» **Material for the task**:
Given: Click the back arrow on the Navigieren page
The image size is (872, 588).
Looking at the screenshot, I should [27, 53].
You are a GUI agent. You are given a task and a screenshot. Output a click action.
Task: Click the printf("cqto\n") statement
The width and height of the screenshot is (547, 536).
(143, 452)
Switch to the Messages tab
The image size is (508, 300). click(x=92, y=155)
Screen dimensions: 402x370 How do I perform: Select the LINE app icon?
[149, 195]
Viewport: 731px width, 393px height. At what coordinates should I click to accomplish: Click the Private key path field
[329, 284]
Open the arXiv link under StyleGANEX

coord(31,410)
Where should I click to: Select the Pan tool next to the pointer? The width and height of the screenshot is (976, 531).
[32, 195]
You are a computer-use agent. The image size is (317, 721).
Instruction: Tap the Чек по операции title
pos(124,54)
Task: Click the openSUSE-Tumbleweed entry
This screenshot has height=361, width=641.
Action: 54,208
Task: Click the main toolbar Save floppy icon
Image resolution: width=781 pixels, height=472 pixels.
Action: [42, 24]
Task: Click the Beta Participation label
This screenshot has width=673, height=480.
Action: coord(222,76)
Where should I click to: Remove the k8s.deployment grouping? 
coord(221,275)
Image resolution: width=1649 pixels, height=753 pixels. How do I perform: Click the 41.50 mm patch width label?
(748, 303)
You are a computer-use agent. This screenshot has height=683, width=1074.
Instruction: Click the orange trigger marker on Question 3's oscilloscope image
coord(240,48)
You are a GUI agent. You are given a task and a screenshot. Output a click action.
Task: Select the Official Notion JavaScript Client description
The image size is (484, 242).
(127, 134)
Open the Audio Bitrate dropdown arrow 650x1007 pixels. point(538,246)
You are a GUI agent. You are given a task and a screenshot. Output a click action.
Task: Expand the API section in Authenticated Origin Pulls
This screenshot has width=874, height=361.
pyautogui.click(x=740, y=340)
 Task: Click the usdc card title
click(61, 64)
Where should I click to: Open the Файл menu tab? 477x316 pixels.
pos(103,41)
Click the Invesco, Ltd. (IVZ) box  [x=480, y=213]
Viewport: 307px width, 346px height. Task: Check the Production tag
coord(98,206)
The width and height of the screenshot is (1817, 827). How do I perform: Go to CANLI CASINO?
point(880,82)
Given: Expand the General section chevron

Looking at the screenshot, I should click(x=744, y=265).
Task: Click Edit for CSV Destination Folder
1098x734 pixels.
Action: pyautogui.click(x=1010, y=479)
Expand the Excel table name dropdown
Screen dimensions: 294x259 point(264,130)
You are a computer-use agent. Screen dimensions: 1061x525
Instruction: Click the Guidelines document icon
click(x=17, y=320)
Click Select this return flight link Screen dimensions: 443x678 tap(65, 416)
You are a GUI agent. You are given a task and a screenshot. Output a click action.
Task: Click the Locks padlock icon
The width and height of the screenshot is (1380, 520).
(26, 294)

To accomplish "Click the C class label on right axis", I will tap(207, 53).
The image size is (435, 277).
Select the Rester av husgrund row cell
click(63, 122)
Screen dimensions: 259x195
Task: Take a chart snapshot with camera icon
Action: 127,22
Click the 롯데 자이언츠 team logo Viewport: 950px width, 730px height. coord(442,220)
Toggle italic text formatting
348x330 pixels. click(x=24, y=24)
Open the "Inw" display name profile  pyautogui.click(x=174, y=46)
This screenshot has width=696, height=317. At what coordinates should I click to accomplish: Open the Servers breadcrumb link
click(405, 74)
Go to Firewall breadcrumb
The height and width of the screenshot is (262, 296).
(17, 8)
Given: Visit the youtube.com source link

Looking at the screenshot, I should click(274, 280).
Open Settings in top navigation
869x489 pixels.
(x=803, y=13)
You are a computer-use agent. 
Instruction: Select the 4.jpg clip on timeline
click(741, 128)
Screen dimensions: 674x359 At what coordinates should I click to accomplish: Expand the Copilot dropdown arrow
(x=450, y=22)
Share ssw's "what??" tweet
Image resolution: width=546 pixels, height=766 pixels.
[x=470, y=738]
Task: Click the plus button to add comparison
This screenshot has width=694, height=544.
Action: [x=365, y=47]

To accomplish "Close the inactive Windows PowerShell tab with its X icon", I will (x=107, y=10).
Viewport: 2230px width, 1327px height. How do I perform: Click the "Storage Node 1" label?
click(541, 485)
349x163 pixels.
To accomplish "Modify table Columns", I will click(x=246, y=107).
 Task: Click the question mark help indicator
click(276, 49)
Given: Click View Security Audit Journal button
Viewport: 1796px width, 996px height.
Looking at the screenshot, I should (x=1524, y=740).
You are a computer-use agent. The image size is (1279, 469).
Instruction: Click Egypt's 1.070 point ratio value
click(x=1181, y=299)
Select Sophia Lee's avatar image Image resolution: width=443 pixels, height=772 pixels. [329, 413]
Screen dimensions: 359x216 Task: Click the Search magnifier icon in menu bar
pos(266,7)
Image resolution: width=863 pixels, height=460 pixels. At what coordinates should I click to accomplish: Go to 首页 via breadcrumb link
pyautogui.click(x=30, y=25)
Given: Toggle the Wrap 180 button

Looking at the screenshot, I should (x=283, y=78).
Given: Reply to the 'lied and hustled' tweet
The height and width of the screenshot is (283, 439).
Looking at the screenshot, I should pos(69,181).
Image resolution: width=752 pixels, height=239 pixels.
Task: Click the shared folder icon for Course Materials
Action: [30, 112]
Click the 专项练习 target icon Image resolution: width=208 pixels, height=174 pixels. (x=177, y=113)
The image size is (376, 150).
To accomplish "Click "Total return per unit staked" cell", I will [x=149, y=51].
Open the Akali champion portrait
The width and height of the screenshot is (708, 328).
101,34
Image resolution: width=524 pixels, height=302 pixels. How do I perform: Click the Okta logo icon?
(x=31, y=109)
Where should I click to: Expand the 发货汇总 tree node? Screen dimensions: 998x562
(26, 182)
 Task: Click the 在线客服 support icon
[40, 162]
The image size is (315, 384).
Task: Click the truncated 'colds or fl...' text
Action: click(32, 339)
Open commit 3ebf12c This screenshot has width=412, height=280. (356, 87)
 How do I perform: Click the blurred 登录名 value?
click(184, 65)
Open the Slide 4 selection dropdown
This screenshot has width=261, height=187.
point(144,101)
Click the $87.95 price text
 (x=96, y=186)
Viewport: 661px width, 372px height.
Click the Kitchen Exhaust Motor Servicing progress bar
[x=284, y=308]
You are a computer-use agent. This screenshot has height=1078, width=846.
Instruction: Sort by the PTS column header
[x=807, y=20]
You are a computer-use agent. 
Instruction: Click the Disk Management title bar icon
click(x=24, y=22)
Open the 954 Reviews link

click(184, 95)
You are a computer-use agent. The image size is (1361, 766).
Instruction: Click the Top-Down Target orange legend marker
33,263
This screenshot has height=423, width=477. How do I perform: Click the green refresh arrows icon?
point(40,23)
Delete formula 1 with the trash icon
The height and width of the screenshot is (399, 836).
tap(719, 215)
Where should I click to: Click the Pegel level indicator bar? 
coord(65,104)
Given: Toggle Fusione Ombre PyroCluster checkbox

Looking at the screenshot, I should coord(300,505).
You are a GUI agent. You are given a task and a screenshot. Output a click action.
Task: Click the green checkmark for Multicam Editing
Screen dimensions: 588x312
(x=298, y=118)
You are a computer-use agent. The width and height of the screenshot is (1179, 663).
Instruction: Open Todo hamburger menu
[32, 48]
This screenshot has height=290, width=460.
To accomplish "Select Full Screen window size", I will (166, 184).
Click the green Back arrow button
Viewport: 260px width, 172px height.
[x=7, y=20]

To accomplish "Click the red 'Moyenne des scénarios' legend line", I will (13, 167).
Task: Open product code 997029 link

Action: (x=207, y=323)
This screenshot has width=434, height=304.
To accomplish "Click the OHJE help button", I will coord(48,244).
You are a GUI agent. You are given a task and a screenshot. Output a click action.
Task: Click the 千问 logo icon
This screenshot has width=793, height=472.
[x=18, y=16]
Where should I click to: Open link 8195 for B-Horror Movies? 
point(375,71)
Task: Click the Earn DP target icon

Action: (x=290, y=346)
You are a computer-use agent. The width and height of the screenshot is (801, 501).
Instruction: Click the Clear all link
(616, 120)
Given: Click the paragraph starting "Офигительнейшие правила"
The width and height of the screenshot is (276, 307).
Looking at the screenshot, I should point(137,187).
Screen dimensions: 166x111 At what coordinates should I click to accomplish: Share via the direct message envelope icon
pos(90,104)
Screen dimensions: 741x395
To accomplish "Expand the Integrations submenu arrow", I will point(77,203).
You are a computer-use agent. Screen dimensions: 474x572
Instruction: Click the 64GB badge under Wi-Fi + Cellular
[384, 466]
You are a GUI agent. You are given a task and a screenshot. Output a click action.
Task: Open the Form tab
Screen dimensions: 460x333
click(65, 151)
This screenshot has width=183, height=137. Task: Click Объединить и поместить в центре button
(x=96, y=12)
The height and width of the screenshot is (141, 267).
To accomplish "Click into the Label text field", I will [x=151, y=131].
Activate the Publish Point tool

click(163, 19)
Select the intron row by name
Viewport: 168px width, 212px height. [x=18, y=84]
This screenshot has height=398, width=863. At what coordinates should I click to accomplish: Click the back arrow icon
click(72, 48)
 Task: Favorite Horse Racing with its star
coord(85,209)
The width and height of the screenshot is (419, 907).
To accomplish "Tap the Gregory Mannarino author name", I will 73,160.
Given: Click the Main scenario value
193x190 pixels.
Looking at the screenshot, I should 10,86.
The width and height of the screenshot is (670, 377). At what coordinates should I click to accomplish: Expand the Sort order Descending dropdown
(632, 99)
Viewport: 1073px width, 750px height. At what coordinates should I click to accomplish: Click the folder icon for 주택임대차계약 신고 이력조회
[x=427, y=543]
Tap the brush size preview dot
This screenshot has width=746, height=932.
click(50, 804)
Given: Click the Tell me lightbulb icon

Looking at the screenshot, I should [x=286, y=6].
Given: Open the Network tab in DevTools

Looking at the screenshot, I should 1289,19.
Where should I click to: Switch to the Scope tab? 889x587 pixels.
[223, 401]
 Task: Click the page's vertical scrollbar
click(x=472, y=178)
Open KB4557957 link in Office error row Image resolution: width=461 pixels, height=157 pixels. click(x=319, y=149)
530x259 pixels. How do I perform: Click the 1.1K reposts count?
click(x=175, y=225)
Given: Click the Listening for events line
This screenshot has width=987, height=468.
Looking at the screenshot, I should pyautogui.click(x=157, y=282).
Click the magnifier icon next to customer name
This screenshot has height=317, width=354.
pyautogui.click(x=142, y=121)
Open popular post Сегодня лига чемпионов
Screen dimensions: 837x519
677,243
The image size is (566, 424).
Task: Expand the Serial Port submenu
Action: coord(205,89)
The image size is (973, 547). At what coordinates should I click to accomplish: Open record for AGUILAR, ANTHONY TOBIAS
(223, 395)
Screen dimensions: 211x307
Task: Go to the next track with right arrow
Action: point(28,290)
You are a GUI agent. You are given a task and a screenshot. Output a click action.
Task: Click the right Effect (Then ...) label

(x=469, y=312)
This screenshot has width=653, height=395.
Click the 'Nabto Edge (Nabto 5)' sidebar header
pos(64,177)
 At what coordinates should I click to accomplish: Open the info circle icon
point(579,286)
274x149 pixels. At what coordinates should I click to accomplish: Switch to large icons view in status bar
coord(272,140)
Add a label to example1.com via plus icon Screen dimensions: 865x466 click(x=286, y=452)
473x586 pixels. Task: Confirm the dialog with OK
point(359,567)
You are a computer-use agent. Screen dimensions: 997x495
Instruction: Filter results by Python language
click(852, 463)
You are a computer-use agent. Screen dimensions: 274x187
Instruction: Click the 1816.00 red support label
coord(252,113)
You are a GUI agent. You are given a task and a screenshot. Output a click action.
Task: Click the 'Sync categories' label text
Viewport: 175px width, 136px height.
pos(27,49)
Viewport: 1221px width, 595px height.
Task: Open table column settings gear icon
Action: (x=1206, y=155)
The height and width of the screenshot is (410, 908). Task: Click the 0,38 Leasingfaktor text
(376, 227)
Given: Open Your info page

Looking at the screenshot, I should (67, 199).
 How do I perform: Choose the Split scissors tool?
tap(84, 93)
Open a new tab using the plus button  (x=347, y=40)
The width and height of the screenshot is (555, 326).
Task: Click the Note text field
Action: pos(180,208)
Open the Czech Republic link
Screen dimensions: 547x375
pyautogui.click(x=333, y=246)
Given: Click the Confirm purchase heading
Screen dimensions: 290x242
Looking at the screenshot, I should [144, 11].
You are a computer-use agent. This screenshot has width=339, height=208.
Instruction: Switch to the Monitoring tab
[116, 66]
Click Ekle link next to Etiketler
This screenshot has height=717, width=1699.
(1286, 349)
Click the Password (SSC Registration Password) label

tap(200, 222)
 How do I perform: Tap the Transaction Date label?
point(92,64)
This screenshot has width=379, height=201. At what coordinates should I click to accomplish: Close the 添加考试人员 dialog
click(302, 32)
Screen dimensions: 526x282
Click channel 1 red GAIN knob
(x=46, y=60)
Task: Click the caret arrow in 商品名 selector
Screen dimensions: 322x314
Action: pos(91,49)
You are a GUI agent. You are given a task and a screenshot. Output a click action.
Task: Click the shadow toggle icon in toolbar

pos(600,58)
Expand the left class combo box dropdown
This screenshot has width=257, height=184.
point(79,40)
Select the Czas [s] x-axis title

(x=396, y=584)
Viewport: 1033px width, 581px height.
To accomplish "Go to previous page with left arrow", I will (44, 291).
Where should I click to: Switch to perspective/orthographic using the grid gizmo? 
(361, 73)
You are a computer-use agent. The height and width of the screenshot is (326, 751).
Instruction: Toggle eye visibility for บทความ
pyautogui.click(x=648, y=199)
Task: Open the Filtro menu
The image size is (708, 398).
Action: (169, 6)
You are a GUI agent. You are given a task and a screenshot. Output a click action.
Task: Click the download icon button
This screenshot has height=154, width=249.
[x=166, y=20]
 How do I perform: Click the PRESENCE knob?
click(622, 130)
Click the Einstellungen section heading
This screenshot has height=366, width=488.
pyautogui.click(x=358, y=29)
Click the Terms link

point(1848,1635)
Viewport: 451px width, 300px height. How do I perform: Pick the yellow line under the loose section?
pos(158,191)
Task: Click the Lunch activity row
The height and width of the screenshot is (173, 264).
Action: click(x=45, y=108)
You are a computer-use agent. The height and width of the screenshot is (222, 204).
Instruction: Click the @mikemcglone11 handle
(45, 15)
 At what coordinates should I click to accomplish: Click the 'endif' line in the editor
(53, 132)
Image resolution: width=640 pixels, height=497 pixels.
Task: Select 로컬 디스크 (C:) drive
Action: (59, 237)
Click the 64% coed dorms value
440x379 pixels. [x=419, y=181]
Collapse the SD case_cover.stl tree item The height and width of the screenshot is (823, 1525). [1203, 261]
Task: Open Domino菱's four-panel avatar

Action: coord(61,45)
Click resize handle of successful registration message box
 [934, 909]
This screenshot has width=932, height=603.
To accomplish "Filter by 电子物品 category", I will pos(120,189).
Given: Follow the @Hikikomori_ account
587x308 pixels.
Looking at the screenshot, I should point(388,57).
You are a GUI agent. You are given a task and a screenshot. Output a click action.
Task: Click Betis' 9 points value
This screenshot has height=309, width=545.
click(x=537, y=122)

» **Exercise goal**: With the line holding "Instruction: Click the Guidelines" as the first and the line holding "Select Sophia Lee's" as the last, please transcribe exactly the lines of the material above in that range and nothing else.

» **Response to the task**:
Instruction: Click the Guidelines document icon
click(x=17, y=320)
Click Select this return flight link Screen dimensions: 443x678 tap(65, 416)
You are a GUI agent. You are given a task and a screenshot. Output a click action.
Task: Click the Locks padlock icon
The width and height of the screenshot is (1380, 520).
(26, 294)

To accomplish "Click the C class label on right axis", I will tap(207, 53).
The image size is (435, 277).
Select the Rester av husgrund row cell
click(63, 122)
Screen dimensions: 259x195
Task: Take a chart snapshot with camera icon
Action: 127,22
Click the 롯데 자이언츠 team logo Viewport: 950px width, 730px height. coord(442,220)
Toggle italic text formatting
348x330 pixels. click(x=24, y=24)
Open the "Inw" display name profile  pyautogui.click(x=174, y=46)
This screenshot has width=696, height=317. At what coordinates should I click to accomplish: Open the Servers breadcrumb link
click(405, 74)
Go to Firewall breadcrumb
The height and width of the screenshot is (262, 296).
(17, 8)
Given: Visit the youtube.com source link

Looking at the screenshot, I should click(274, 280).
Open Settings in top navigation
869x489 pixels.
(x=803, y=13)
You are a computer-use agent. 
Instruction: Select the 4.jpg clip on timeline
click(741, 128)
Screen dimensions: 674x359 At what coordinates should I click to accomplish: Expand the Copilot dropdown arrow
(x=450, y=22)
Share ssw's "what??" tweet
Image resolution: width=546 pixels, height=766 pixels.
[x=470, y=738]
Task: Click the plus button to add comparison
This screenshot has width=694, height=544.
Action: [x=365, y=47]

To accomplish "Close the inactive Windows PowerShell tab with its X icon", I will (x=107, y=10).
Viewport: 2230px width, 1327px height. How do I perform: Click the "Storage Node 1" label?
click(541, 485)
349x163 pixels.
To accomplish "Modify table Columns", I will click(x=246, y=107).
 Task: Click the question mark help indicator
click(276, 49)
Given: Click View Security Audit Journal button
Viewport: 1796px width, 996px height.
Looking at the screenshot, I should (x=1524, y=740).
You are a computer-use agent. The image size is (1279, 469).
Instruction: Click Egypt's 1.070 point ratio value
click(x=1181, y=299)
Select Sophia Lee's avatar image Image resolution: width=443 pixels, height=772 pixels. [329, 413]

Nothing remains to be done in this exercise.